第222回 値上げこそ小規模経営が活きる道

 本コラム「原因はいつも後付け」の紹介 
原因と結果の法則などと言いますが、先に原因が分かれば誰も苦労はしません。人生も商売もまずやってみて、結果が出たら振り返って、原因を分析しながら一歩ずつ前進する。それ以外に方法はないのです。28店舗の外食店経営の中で、私自身がどのように過去を分析して現在に至っているのか。過去のエピソードを交えながらお話ししたいと思います。

昨年、私のお店は多くの商品を値上げしました。
理由はもちろん、原材料の高騰によるものです。

企業努力によって値上げしないという選択肢がなかったのかと聞かれたら、それも可能だったかも知れません。お客さんの支出を増やすことなく、お店側の努力によって価格を据え置くことができれば、それを打ち出すことで集客を増やせる可能性だってあった訳です。

そんな可能性があることは分かりつつ、同時にこうも思うのです。
「逆に値上げをしないことこそが、小規模経営の強みを失う選択なのではないか」と。


もし、私の開業時に、現在のような環境に置かれていたらどんな選択をしたのか?
そう考えてみると、答えは恐らく「儲けを限界まで削って価格維持の努力をする」という選択をしていたと思います。

理由は冒頭に書いた通り。
当時の私は利益をできるだけ削り、他店よりも価格の優位性を持つことが集客アップに繋がると考えていたからです。

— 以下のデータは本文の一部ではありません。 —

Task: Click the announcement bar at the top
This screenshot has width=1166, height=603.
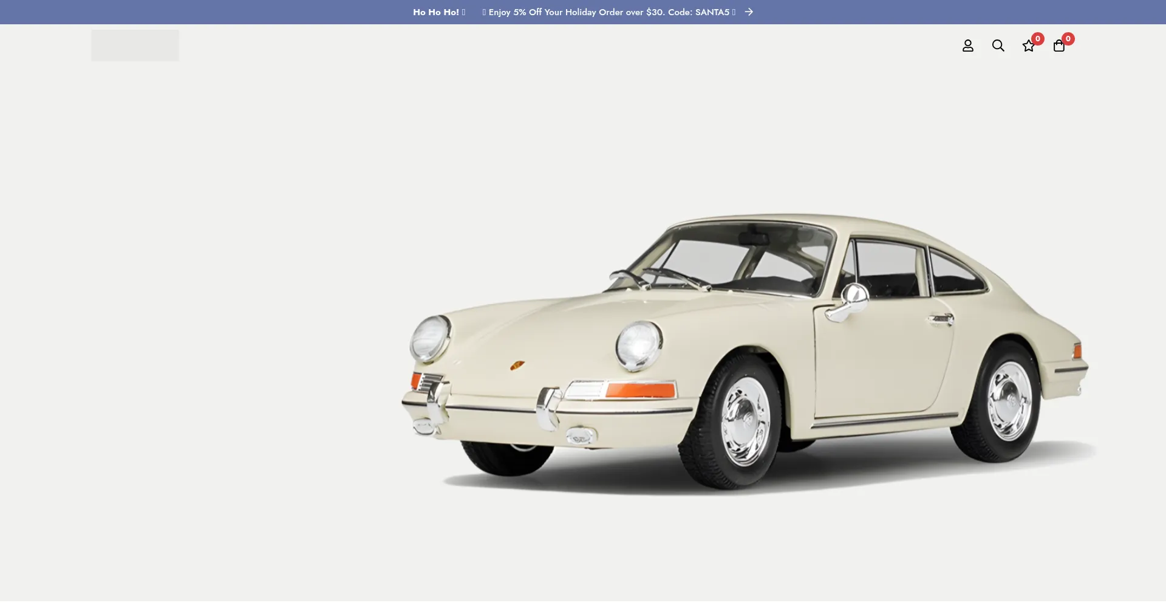Action: 583,12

ただ、今から振り返ってみると当時の私には見落としていたことが一つあり、それが何かというと、お客さんはお店に対して「お金」だけでなく「時間」も払っているという事実であり、そう考えれば私には「お客さんが支払う商品価格を安くする」という選択以外に、「お客さんがお店で過ごす時間価値を高くする」という選択もあったということ。

「価格を上げない努力をする」
この取り組み自体を否定するつもりはありません。

それでも、お客さんが支払う価格というお金ばかりに意識を取られ、儲けを削ってしまった結果、お客さんがお店で過ごす時間の価値を高める取り組みに対する投資も出来なくなってしまっては、それこそ小規模経営の強みを活かせるチャンスを失う選択といえるのではないでしょうか。

仕入れの努力はする一方で、しっかりと利益が取れる価格設定をする。
上げた商品の価格以上に、お店で過ごす時間価値を高める方法を考える。

これが今の私が考える小規模経営の進むべき道であり、勝ち目のない大手との価格競争に頭を悩ませるよりも、お客さんが喜んでくれそうなお店での時間の過ごし方に頭を悩ませた方が、お客さんも自分も楽しいのではないかと思うのです。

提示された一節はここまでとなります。